Каждый из нас понял: Магомету досталась тяжкая участь горевестника.

— Молю вас, будьте мужественными!

— Что случилось? — прошептал помертвевшими губами отец.

— Куну взял в жены Селим-паша!

Мы даже отпрянули, словно перед нами разорвался пушечный снаряд. А Магомет со скорбным лицом продолжал:

— Я служу караульным во дворце этого проклятого паши. Однажды сестры тайком окликнули меня и, глотая слезы, наказали: «Хоть голову сложи, дорогой родственник, но сообщи братьям нашим, что погибаем мы. Пусть, мол, не верит, что живем мы в довольстве и достоинстве. Обманули нас, обесчестили. Если нет у братьев никакой возможности вызволить нас из греховного дома, то пусть хоть простятся с нами!»

«Если есть аллах, то как он мог допустить это?» — в ярости подумал я, стоя перед мечетью.

— Можете на меня рассчитывать!

И, рассказав, как его найти в Измиде, Магомет ушел. Глаза мои налились кровью. О, как мне хотелось обернуться молнией и сжечь мечеть, ибо не существовало больше для меня аллаха.

Вернувшись домой, мы кликнули родственников и поведали им о том, что сами узнали. Наша печаль слилась с их состраданием. А мать, положив на кровати одежды дочерей, оплакивала их обеих.

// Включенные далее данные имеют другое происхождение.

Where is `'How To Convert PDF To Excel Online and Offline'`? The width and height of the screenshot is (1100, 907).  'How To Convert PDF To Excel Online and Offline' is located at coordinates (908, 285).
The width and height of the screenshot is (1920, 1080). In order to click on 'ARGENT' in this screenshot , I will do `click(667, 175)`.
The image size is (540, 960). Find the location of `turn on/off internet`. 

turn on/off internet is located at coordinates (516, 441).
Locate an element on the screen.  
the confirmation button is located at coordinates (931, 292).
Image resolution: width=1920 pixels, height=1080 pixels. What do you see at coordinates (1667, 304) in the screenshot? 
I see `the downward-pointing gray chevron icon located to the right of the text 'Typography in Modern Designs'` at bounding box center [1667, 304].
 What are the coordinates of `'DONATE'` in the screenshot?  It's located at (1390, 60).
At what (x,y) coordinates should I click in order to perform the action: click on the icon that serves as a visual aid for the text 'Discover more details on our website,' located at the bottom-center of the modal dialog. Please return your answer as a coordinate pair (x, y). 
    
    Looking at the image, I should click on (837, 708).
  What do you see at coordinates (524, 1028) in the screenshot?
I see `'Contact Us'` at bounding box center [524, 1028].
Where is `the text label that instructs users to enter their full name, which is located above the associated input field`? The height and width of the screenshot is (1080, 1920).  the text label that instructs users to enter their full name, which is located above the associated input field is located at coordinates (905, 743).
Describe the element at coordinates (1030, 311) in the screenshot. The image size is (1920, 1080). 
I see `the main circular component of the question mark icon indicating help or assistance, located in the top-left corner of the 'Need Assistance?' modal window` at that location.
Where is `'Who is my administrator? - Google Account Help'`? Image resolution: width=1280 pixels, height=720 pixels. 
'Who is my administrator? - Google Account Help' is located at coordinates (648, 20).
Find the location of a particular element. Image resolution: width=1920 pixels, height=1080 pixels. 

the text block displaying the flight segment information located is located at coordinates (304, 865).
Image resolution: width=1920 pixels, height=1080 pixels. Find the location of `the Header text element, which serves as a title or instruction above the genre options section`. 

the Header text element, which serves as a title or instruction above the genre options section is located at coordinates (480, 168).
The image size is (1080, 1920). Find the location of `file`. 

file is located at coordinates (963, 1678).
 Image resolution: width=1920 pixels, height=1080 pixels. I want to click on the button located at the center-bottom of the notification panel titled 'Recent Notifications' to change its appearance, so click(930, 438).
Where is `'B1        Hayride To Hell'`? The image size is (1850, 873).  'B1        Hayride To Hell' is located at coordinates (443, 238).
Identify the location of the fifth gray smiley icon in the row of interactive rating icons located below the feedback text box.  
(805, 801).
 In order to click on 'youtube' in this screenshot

В стране убыхов не было такого, чтобы мужчина брал в жены двух сестер. А если когда-либо случалось подобное, то проклиналось миром, как кровосмесительство.

Я и Мата решили: скорее умрем, чем покажемся людям на глаза, если не отомстим за позор, нанесенный нашим сестрам.

Отец решил искать защиты у Шардына, сына Алоу, и его сестры Шанды. Но верно говорится, что в черном году пятнадцать месяцев. Вернулся отец из имения несолоно хлебавши. Шардын, сын Алоу, находился как раз на балканском фронте. Жена его с сыном путешествовала по Франции, а у султанши Шанды приближался срок родов, и она не показывалась людям. Все ожидания отца оказались сгнившей алычой, и нам оставалось положиться на самих себя. Главное — не сидеть сложа руки. Мы с братом собрались в путь. Вышли из дому чуть свет. До самого поворота-дороги я все время оглядывался, чтобы еще и еще раз увидеть отца с матерью. Мать стояла, закутанная в черную шаль, опираясь на посох. Она была худа, как лезвие ножа. Отец, скрестив руки на груди, прижимался спиной к воротам, словно ноги его не держали. Тоска терзала мое сердце — неужели никогда больше я не увижу их? Над крышей дома висел клок дыма, застыв на месте, словно предчувствовал, что очаг наш скоро погаснет навсегда. Из-под ног наших взвивался дорожный прах, от которого сапоги, одежда и лица сделались одного цвета. «Эх, — сожалел я, — нет со мной ретивого Бзоу. Вот был конь так конь! Полудикий трехлеток, объезженный на славу. Сейчас бы ветром долетел до Измида, и только бы я свистнул перед оградой сада порочного Селим-паши, как скакун мой перемахнул бы ее».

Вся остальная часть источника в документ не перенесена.